## Problem
Start at the line with "Task: Click the Spring logo in page header" in the records below, stop at the line with "This screenshot has height=784, width=1553.", and return every line in that span exactly, the two end lines included.

═════ Data to use

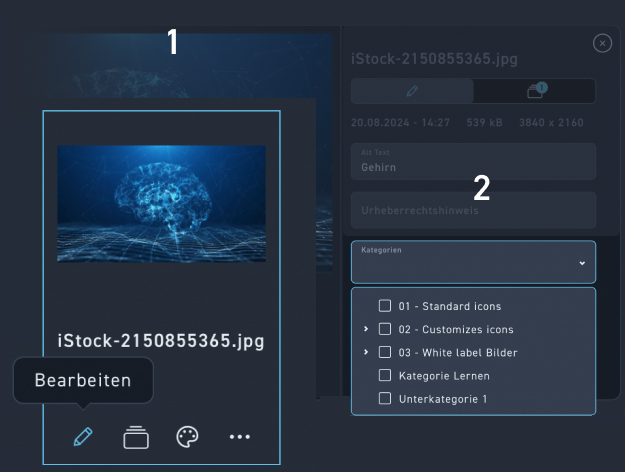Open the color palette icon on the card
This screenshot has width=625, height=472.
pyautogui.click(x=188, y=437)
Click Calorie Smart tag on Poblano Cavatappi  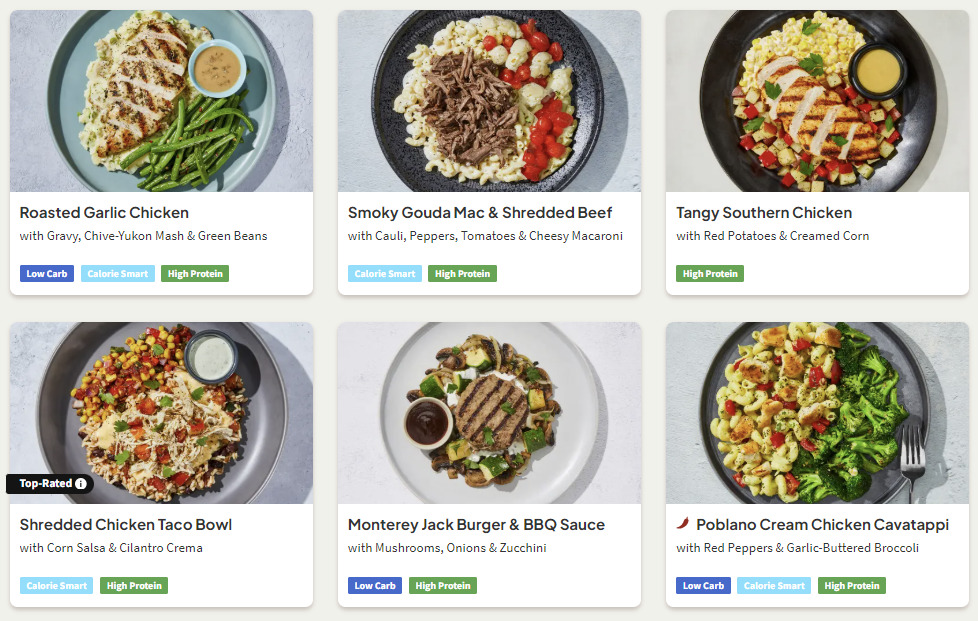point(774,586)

══════════
═════ Data to use

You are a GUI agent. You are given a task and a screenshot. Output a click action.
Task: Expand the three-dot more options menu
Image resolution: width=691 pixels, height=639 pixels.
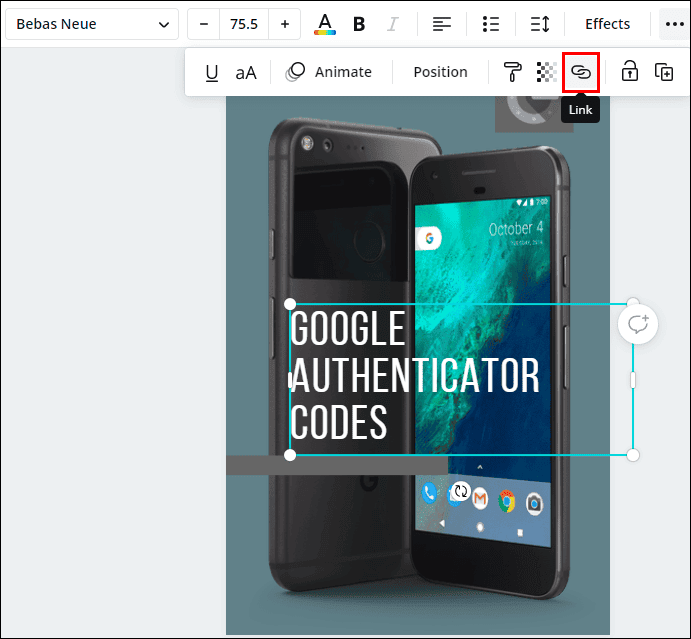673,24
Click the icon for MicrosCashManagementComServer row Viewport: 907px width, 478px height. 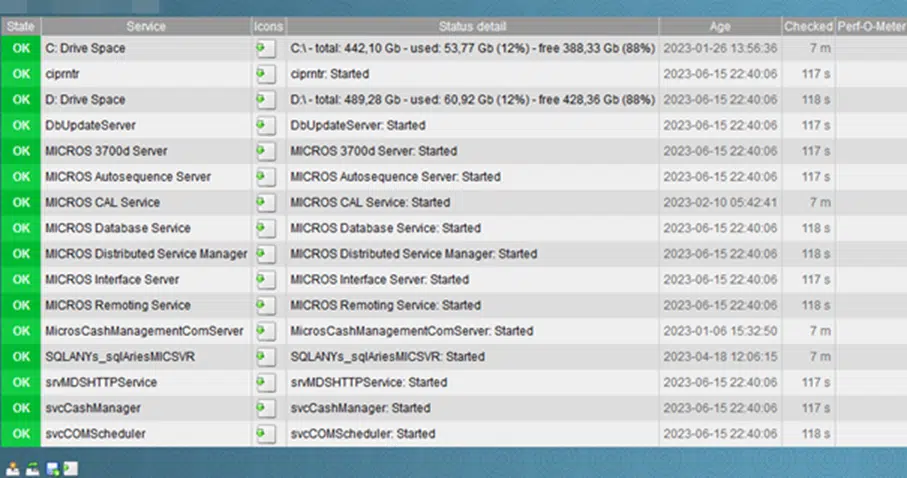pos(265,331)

══════════
═════ Data to use

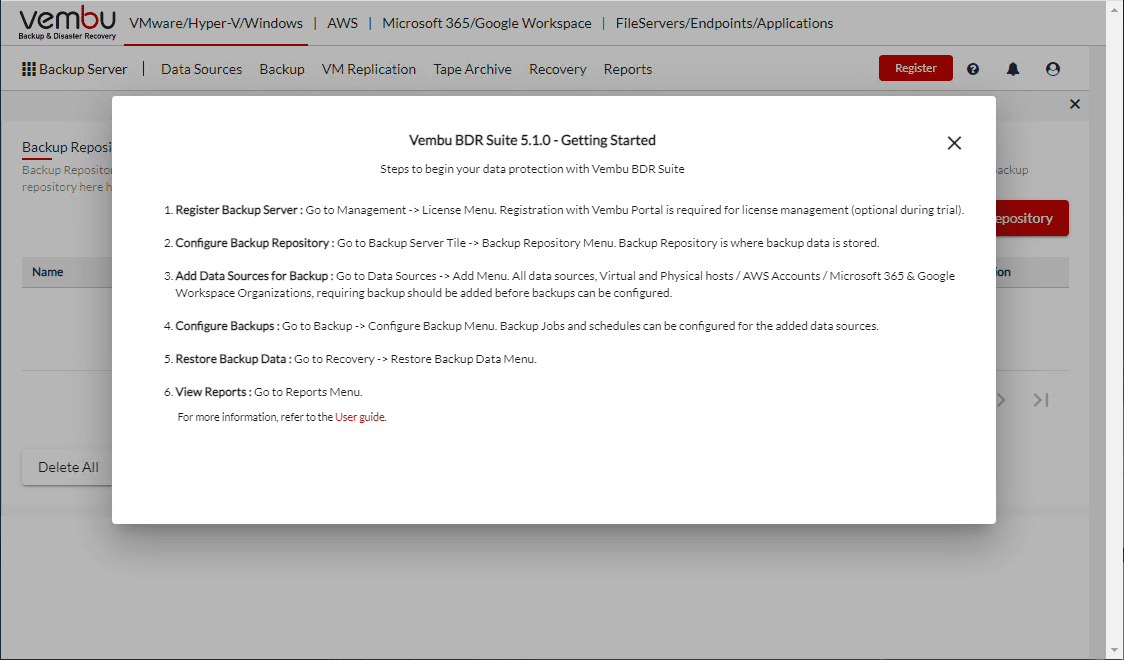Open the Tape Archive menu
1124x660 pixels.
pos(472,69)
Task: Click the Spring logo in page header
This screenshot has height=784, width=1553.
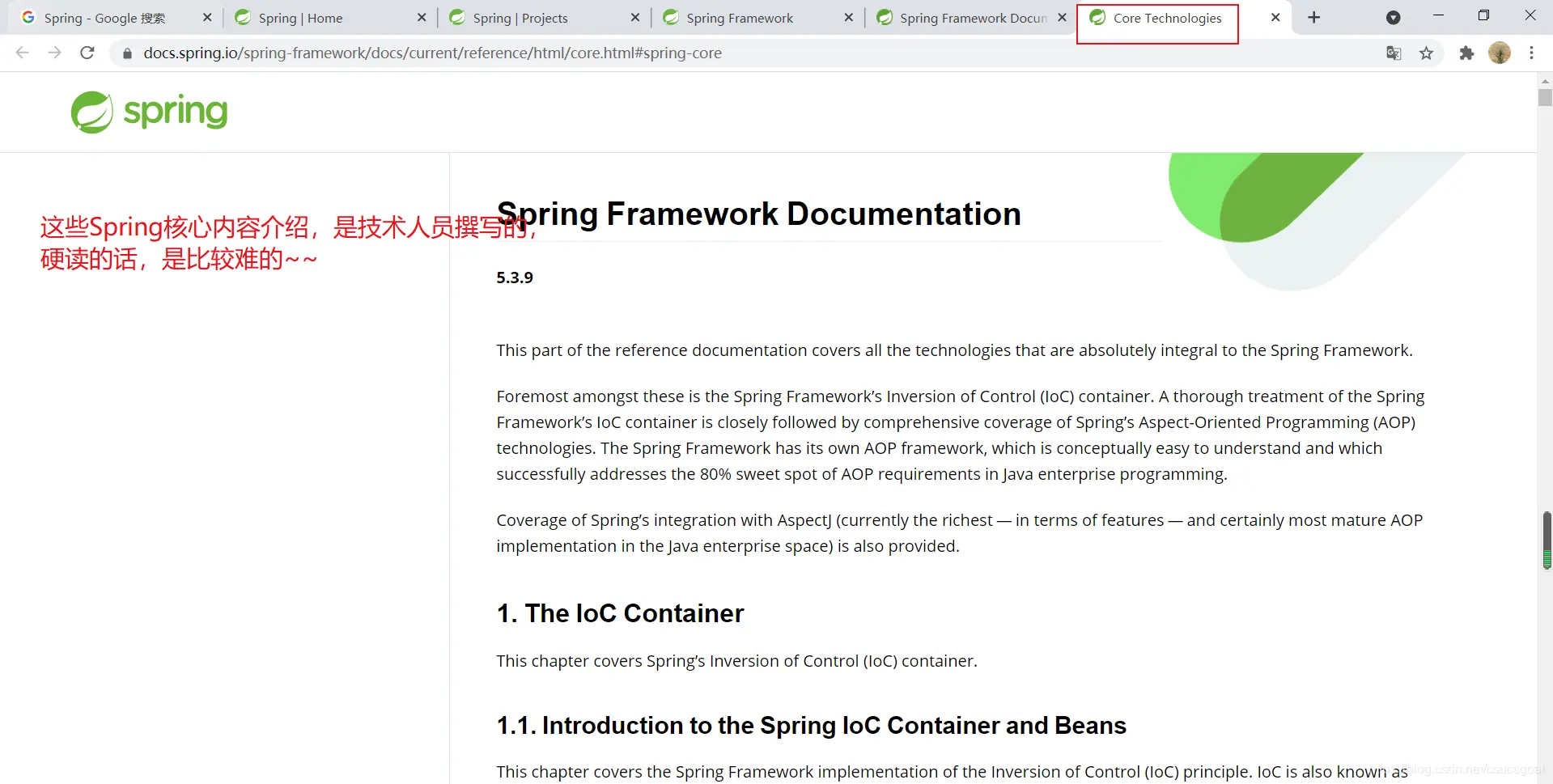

══════════

## Answer for this exercise
Task: Click the Spring logo in page header
This screenshot has height=784, width=1553.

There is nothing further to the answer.